Bastien Vivès mis en cause pour des dessins jugés pédopornographiques

Une pétition réclame l’annulation d’une exposition du Festival international de la bande dessinée d’Angoulême consacrée à l’œuvre de Bastien Vivès.

Une pétition demande l'annulation de l'expo « Dans les yeux de Bastien Vivès »
Bastien Vivès ©Belga Image

Le Festival international de la bande dessinée d'Angoulême, qui se déroulera du 26 au 29 janvier, a donné carte blanche à l’auteur Bastien Vivès pour présenter une rétrospective de son œuvre au Musée du Papier. Une exposition qui suscite l’indignation et qui a donné lieu à une pétition réclamant son annulation : « Nous dénonçons la banalisation et l'apologie de l'inceste et de la pédocriminalité organisée par le dessinateur de BD Bastien Vivès à travers ses ouvrages et ses propos dangereux », écrivent les auteurs de la pétition.

Bastien Vivès, auteur et dessinateur, est notamment connu pour des œuvres comme la série Lastman ou Le chemisier. Mais c’est son ouvrage Petit Paul, sorti en 2018 chez Glénat, et dont le protagoniste est un enfant de 10 ans, qui fait polémique. Une œuvre que Libération décrit comme une « BD porno-bouffonne mettant en scène les tabous et situations sexuelles les plus tordues de manière outrancière ».

La pétition a été lancée par Arnaud Gallais, cofondateur du collectif « Prévenir et Protéger », et a déjà recueilli plus de 46.000 signatures. Le texte épingle également des propos tenus par Vivès dans différentes interviews. Par exemple, en 2017, l’auteur déclare au magazine Mademoizelle : « Moi déjà, l'inceste ça m'excite à mort. Pas celui de la vraie vie, mais celui raconté, je trouve ça génial. Tous ces trucs-là font des histoires incroyables. Quand tu transgresses, quand tu fais quelque chose que t'as pas le droit de faire, c'est agréable à lire ».

Dans le milieu de la bande dessinée, la situation a fait naître de grands débats. Selon le directeur du Festival international de la bande dessinée, Fausto Fasulo, le caractère « grotesque, rabelaisien » de la BD Petit Paul, ne peut être confondu avec « une quelconque forme de banalisation de crimes sexuels ou d’incitation ».

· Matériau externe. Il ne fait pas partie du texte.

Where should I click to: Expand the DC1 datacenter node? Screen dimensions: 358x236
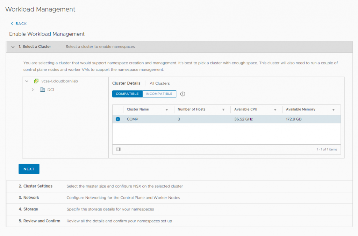tap(33, 90)
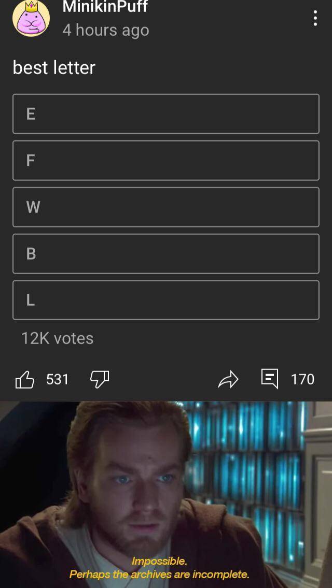Viewport: 332px width, 588px height.
Task: Tap the 170 comments count
Action: click(303, 379)
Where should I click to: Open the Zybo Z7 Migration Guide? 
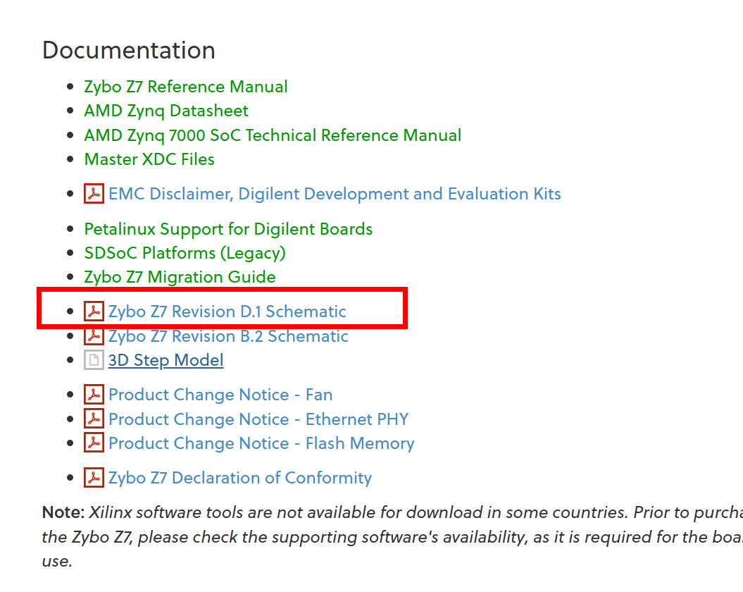click(x=180, y=277)
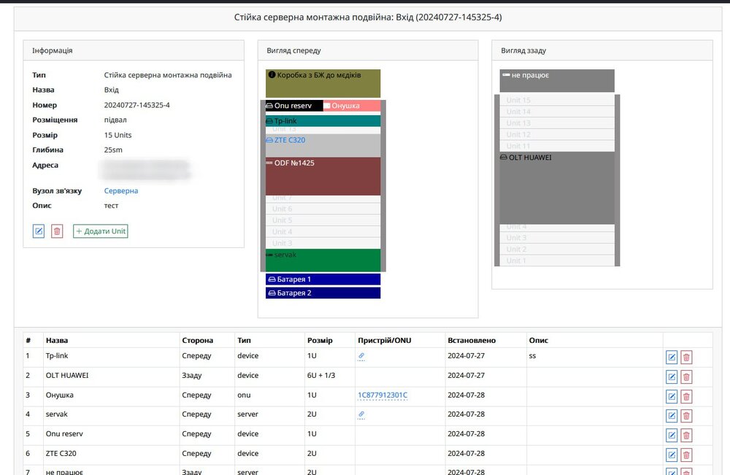Click the edit rack icon in Інформація panel
730x475 pixels.
(x=39, y=231)
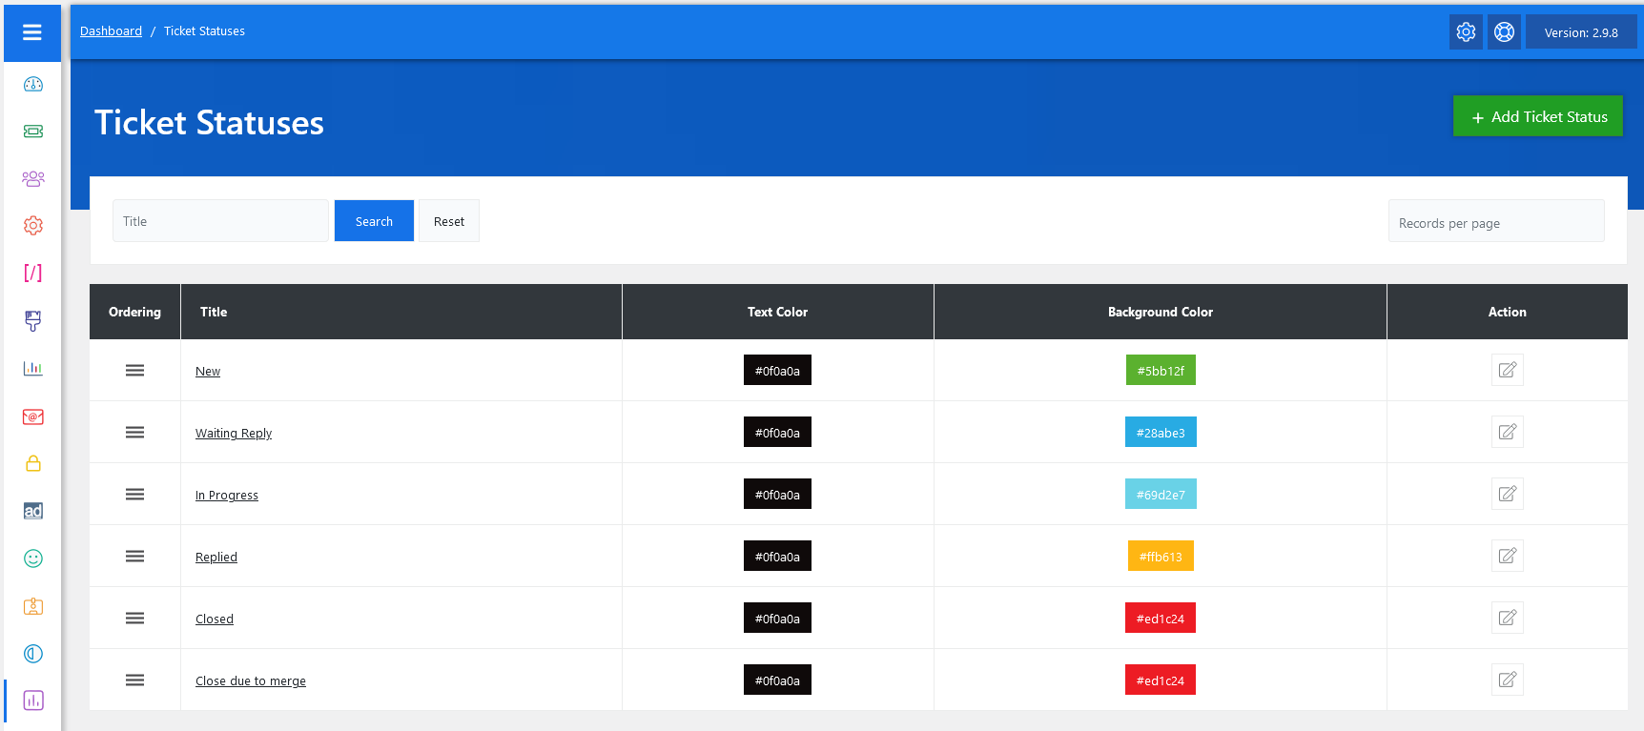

Le directeur éditorial de Casterman, Benoît Mouchart, a également réagi à l'affaire dans une interview accordée à Libération:  « Mais de quoi parle-t-on exactement ? A quel endroit fait-il une quelconque apologie ? Est-il désormais impossible de représenter les tabous ? Il y a une confusion navrante entre ce que pense un personnage, un narrateur et un auteur... J'ai l'impression qu'on revit le procès intenté contre Flaubert pour Madame Bovary », a-t-il déclaré.

« Culture du viol »

De nombreuses voix s’élèvent désormais pour que l’exposition « Dans les yeux de Bastien Vivès » soit déprogrammée du célèbre festival d’Angoulême. La pétition a été partagée par de nombreuses personnes, sur le réseau social Instagram notamment.  « Il est évident que de nombreuses productions de Bastien Vivès, en plus d’être immorales, sont illégales car présentant des contenus pédopornographiques, qui mettent en scène des enfants mineurs soumis à des viols, souvent incestueux. Pourtant, ces ouvrages sont encore vendus dans de nombreuses librairies, que ce soit à la Fnac ou sur d’autres grosses plateformes », dénonce le compte je.suis.une.sorcière.

« Dans le contexte de #MeToo, alors que le monde de la BD a déjà du mal à faire sa propre remise en question, quel message cette expo donne-t-elle de notre milieu ? », a de son côté réagi l’auteur Jérôme Dubois.

« Tu es le Festival de bande dessinée d'Angoulême. Tu consacres une exposition à Bastien Vivès qui a créé l'ouvrage 'Petit Paul', qui fait l'apologie de l'inceste, de la pédocriminalité, de la pédopornographie. Il y a des milliers d'autrices et d'auteurs magnifiques, mais toi, tu choisis Bastien Vivès. C'est de la culture du viol », peut-on encore lire dans un post publié par l’actrice et réalisatrice Andréa Bescond.